Senator Corker: (9:57 AM)
  • Spoke on the budget.
    • SUMMARY "This year we will spend over $3.5 trillion, 60% of which is taxpayer money, 40% is borrowed. Over the next 10 years, we will spend $45 trillion. We haven't had a budget in this body for 1,240 days. Not only is this dysfunctional and America looks at us as a dysfunctional body, it is an embarrassment. The fact is that we are one fiscal reform package away from being able to focus on being a great nation again, and yet many around the world look at us as a nation in decline, which affects everything from people hiring and producing jobs in this country to the activities that we see overseas as it relates to our foreign relations. What we need in this nation is new leadership in November that has the courage and the will to address the most major issue this nation faces, which is fiscal reform, and with that, we'll put this malaise in the rearview mirror and again be able to focus on being a great nation."

Senator Isakson: (9:58 AM)
  • Spoke on the budget.
    • SUMMARY "For three consecutive fiscal years, the leadership of the United States Senate majority party has constantly decided not to bring a budget to the floor of the United States Senate. And do you know what the result has been? We spent $10.6 trillion, increased our debt over $4 trillion while the American people have cut their debt, cut their spending and got their house in order during our worst recession since the great depression. it's time the leadership of the Senate took a lesson from the American people. Let's get back to the business of America. Let's get a budget to the floor. Let's balance our budget."

Senator Johanns: (9:59 AM)
  • Spoke on the budget.
    • SUMMARY "Think about it, $5 trillion of new debt under this president. So when he submits a budget plan, what happens to it? On the floor of this Senate, the president's budget plan did not get a single vote. No Republican, no Democrat, no independent supported the president. What happened on the house side? The same identical thing. No Republican, no Democrat, no independent supported the president's plan. Many are working on this. Simpson-Bowles is a good example. Many of my colleagues have been working to find a way forward on our budget issues. And what happens on the floor of the Senate? No budget. Four years, no budget. When Republicans come to the majority we will pass a budget. We will work to balance our budget. That is where we are headed."

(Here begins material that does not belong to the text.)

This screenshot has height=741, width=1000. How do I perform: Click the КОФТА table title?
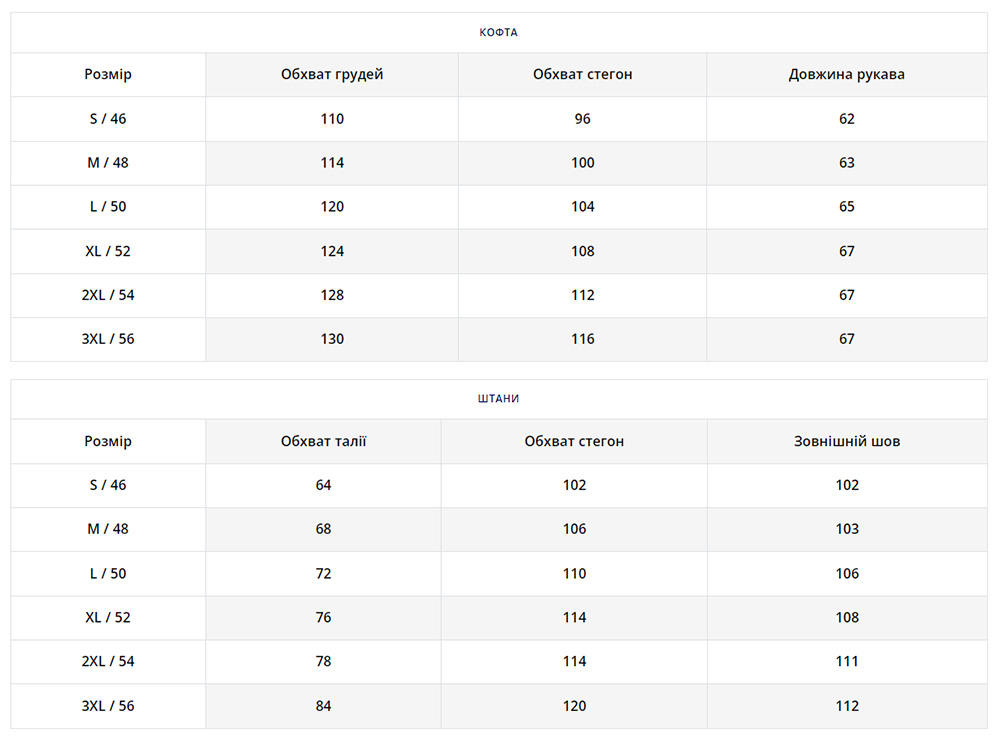click(x=498, y=32)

Senator Johnson-WI: (10:00 AM)
  • Spoke on the budget.
    • SUMMARY "Last year with the debt ceiling debate, we increased our debt limit by a little more than $2 trillion. We will blow through that limit in less than two years. Mr. President, the president of the United States has put forward four budgets. He has yet to submit any proposal to save either Social Security or Medicare. We're facing the most predictable financial crisis in our nation, and our president refuses to lead, this Senate refuses to lead. America hungers for leadership."

Senator Lee: (10:00 AM)
  • Spoke on the budget.
    • SUMMARY "This is bad enough that this Senate leadership has not passed a budget in three and a half years. What's even worse than that is the fact that they haven't offered a budget this congress. They haven't voted for or supported a single budget in this congress. We have had, of course, one budget voted on in the Senate during this congress, written by a Democrat. That was the president's plan, which received zero votes from his own party, zero votes from the Republican party last year and this year. If we are able to come to the table, if we are to come to a compromise, we have to have offers on both sides. We have to have a plan on both sides. And so all the calls for civility, for the calls for compromise really fall on deaf ears unless or until we have two willing parties at the table with proposals that they're willing to offer."